Polymer electrolytes will provide good solution for solid state batteries and other energy storage and conversion technologies due to their mechanical flexibility, good adhesion to electrodes and ease of large scale production. However, traditional poly(ethylene oxide) (PEO) based electrolytes suffer from low conductivity and low cation transport number t+. The latter is critical for efficient battery performance, and can be resolved using single ion conducting polymers (SICP). However, conductivity remains low also in SICP. In this talk we present an overview of fundamental mechanisms of ion transport, and discuss how chemical structure and ion size control dynamics and ionic conductivity in polymers. We emphasize the importance of decoupling of ion transport from polymer segmental dynamics for achieving the required level of conductivity ~1 mS/cm. We demonstrate that the decoupled ionic conductivity is controlled by the energy barrier for ion hopping E_σ in essentially frozen (on time scale of ion jumps) matrix. Our analysis [1,2] reveals two critical mechanisms controlling E_σ: coulombic interactions that dominates the energy barrier for small ions, and elastic forces that dominate for larger ions. Our studies also revealed [3] that traditional approach using apparent Arrhenius law strongly overestimates the ion hopping energy barrier E_σ, and we suggest alternative more accurate way to estimate E_σ. Next, we discuss the role of polymer structure and charge delocalization on segmental dynamics and ion conductivity in SICPs.

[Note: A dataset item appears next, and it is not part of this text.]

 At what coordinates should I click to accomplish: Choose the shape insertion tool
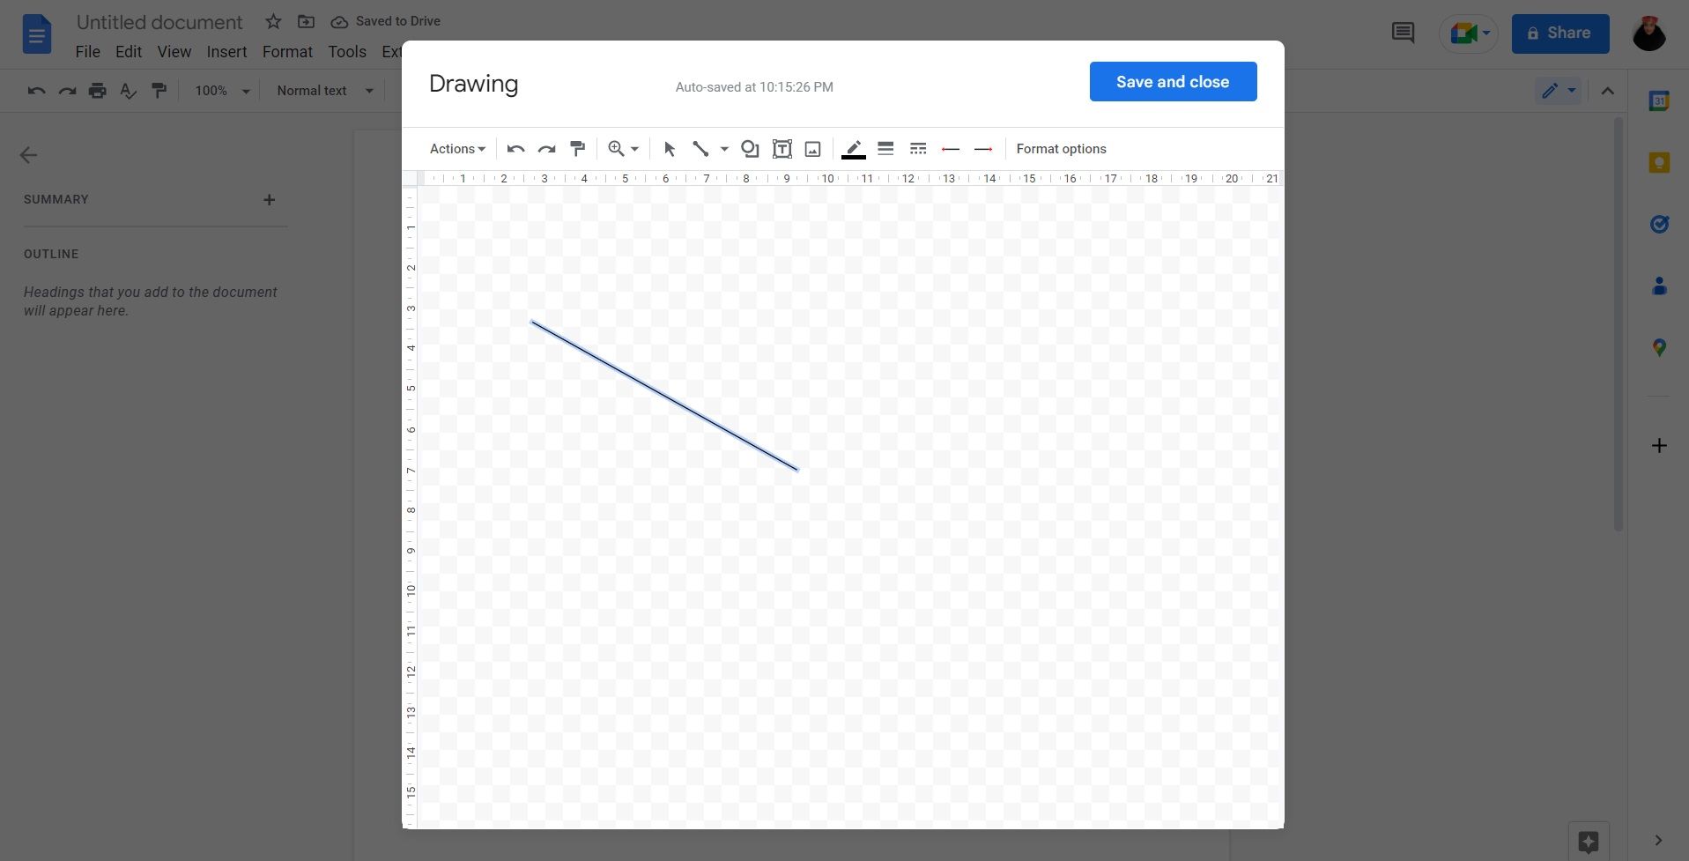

Analysis of the data also reveals significant ion-ion correlations that strongly reduce ionic conductivity in polymer electrolytes [1,2]. We discuss possible mechanisms of these correlations, and propose morphology that might significantly enhance ionic conductivity in polymer electrolytes [2]. At the end, we summarize the perspectives of use of polymer electrolytes in solid state batteries.



References

[1] E. W. Stacy, et al., Macromolecules 51 (2018) 8637-8645.

[2] V. Bocharova, A.P. Sokolov, Macromolecules 53 (2020) 4141-4157.

[3] C. Gainaru, et al., Macromolecules 56 (2023) 6051-6059.